On a more positive note, having worked in schools in China, it’s amazing how much knowledge school kids there have about British culture: I’ve seen kids reading not just Harry Potter but Dickens, Shakespeare, the Brontes and Sherlock Holmes. I doubt many British teachers know their Lu Xun from their Li Bai, let alone the kids. I would suggest any knowledge based curriculum includes as much cultural knowledge of the rest of the world as possible.
Should you be interested, the answer to the Gaokao question is here
http://www.thatsmags.com/shanghai/post/19316/quiz-could-you-pass-the-gaokao
and some of the more interesting Gaokao essay questions are here.
http://www.thatsmags.com/shanghai/post/19325/30-absolutely-insane-questions-from-china-s-gaokao-exam
Sumowitch I believe your argument reinforces the idea that the debate shouldn’t be about teaching knowledge or skills but instead about which knowledge we teach. An argument Hirsch, David and others have made.
How anyone can disagree with the notion that thinking well requires a good foundation of knowledge is beyond me! The irony is that all of the people ranged on both sides of the soft-skills-versus -knowledge-debate are themselves possessed of a good knowledge base; we tend to be ‘well-educated’ graduates.
Skills are layers of knowledge, honed through practice, so all skills – with the possible exception of base motor skills – depend on knowledge. The more we know, the stronger we are. Knowledge really IS power!

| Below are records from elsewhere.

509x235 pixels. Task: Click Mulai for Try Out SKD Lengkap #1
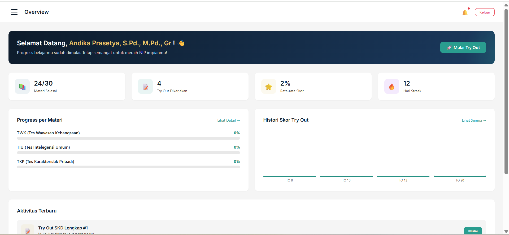(473, 231)
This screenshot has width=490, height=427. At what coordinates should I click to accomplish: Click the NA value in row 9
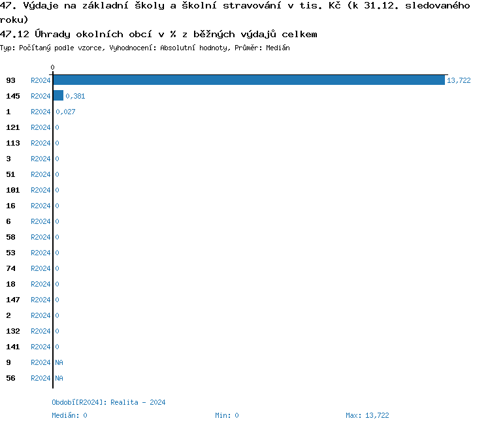pyautogui.click(x=59, y=362)
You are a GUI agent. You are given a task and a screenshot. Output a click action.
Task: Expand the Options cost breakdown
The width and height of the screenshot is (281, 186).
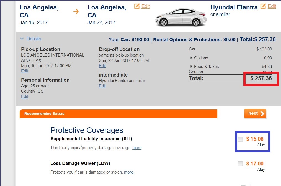tap(191, 58)
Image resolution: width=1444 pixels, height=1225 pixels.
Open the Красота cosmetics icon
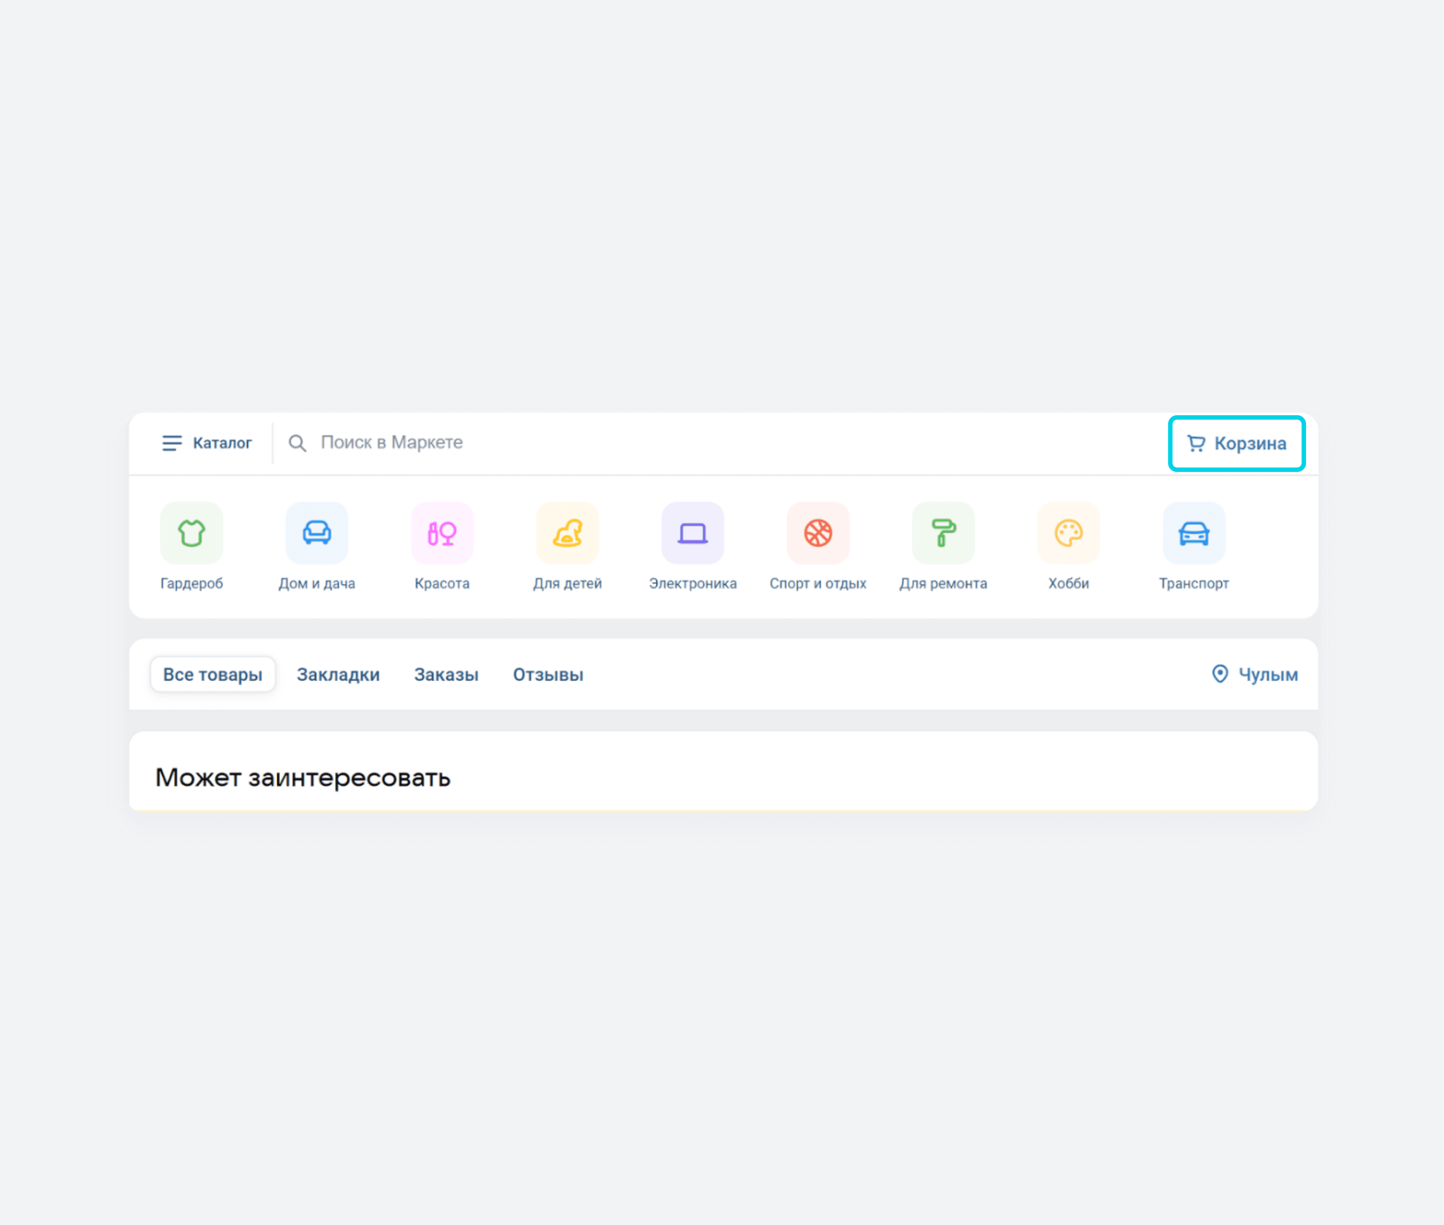coord(442,533)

One immediate thought: If, as David says, you can’t think about what you don’t know and the more you know the better the judgement. Putting to one side the tricky question about how to maintain an open mind (so not confirming one’s own bigotry), why do we put politicians in posts outside their areas of expertise? Come to that, why, in 30 years, have we had 14 Secretaries of State for Education? And only one had actually taught in a school?
The best way to maintain an open mind is to know more. The more you know about a subject the more you realise you don’t know. True experts tend to be cautious and tentative about making truth claims in their fields.
As to politics, the reason we put elected representatives in ministerial positions is to maintain the standards and precepts of parliamentary democracy. It’s also the reason we have a civil service full of people who have been become relative experts in their respective departments. I for one prefer this approach to having unelected ‘experts’ foisted upon us in an undemocratic and unaccountable manner.